Betriebliche Ausbildung stärken

Mit der Aussetzung der Ausbildereignungsverordnung im Jahr 2003 hat die Bundesregierung einen ersten Schritt unternommen, um junge Betriebe für die Lehrlingsausbildung zu gewinnen. Zukünftig dürfen alle fachlich und persönlich geeigneten Unternehmer ausbilden, ohne hinter zusätzlichen amtlichen Stempeln und Lizenzen herlaufen zu müssen. Die Erleichterung gilt für alle Betriebe, die nicht unter die Handwerksordnung fallen. Das sind nahezu die Hälfte aller Unternehmen in Deutschland.

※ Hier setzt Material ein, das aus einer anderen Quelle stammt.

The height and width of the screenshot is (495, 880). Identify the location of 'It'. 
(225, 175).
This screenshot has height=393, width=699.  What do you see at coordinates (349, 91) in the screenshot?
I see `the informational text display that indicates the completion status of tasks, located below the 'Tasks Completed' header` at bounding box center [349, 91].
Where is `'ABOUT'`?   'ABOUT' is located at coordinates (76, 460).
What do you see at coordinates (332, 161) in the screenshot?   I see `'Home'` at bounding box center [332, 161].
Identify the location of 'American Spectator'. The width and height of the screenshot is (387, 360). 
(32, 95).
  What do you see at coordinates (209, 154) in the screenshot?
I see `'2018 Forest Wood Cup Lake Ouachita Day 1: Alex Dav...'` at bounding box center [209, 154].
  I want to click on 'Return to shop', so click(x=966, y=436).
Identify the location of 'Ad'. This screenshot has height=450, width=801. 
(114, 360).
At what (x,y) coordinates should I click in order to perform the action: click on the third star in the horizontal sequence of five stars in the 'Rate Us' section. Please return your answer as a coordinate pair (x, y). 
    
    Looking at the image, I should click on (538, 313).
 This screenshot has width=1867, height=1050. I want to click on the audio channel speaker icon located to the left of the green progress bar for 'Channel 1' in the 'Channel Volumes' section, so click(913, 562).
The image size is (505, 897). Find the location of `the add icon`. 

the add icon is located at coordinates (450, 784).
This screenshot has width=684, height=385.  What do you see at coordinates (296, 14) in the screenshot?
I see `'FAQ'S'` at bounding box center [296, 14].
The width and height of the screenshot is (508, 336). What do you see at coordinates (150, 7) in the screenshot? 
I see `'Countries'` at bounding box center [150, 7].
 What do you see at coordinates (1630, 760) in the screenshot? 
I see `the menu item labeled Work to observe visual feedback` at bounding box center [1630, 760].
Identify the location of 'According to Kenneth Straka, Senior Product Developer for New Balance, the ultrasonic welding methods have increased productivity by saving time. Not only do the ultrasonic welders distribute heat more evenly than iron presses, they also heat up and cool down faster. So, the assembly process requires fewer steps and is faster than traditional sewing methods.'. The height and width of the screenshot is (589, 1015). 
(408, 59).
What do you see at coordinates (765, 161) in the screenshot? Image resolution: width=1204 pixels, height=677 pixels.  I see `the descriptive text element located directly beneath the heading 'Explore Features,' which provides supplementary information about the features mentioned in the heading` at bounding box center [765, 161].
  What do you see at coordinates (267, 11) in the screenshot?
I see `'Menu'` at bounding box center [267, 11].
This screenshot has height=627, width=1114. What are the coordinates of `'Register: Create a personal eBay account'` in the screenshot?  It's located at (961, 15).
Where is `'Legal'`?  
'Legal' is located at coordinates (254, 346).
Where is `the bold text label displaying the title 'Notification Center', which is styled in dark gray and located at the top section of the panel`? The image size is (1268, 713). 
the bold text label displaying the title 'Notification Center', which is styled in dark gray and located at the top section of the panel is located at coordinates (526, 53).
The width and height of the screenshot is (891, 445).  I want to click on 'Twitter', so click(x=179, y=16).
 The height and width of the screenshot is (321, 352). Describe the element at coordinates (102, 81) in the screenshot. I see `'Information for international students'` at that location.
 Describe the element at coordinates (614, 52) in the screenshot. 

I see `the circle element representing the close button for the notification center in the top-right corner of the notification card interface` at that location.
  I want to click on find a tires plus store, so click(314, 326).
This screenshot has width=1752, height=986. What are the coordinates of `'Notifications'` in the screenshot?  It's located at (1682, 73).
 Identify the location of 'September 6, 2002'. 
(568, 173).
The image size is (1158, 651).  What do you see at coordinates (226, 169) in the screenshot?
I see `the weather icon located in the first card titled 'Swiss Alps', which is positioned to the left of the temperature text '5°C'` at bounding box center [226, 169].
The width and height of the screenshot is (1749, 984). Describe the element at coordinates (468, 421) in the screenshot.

Wie die Anrufe bei der Berufsausbildungshotline des Bundesministeriums für Wirtschaft und Arbeit gezeigt haben, wird diese neue Möglichkeit von den Kammern und den Berufsberatern aber nur halbherzig an die betroffenen Betriebe herangetragen.

Ausbilden im Verbund

Bei einem Ausbildungsverbund schließen sich Unternehmen zusammen, die allein die Ausbildungsanforderungen nicht erfüllen können, um gemeinsam eine Ausbildung anzubieten. Insbesondere junge Firmen können oft nur so Ausbildungsplätze schaffen. Bei der Verbundausbildung können einzelne Abschnitte der Ausbildung vom Stammbetrieb an andere Betriebe, seltener an Bildungsträger, vergeben werden. Ein Verbundkoordinator organisiert den Ablauf für die Partner. Die Bundesregierung fördert durch die Programme Jump Plus und STARregio den Aufbau von Ausbildungsverbünden. Zusätzlich können sie durch die freie Förderung der Agenturen für Arbeit und durch Förderprogramme der Länder unterstützt werden.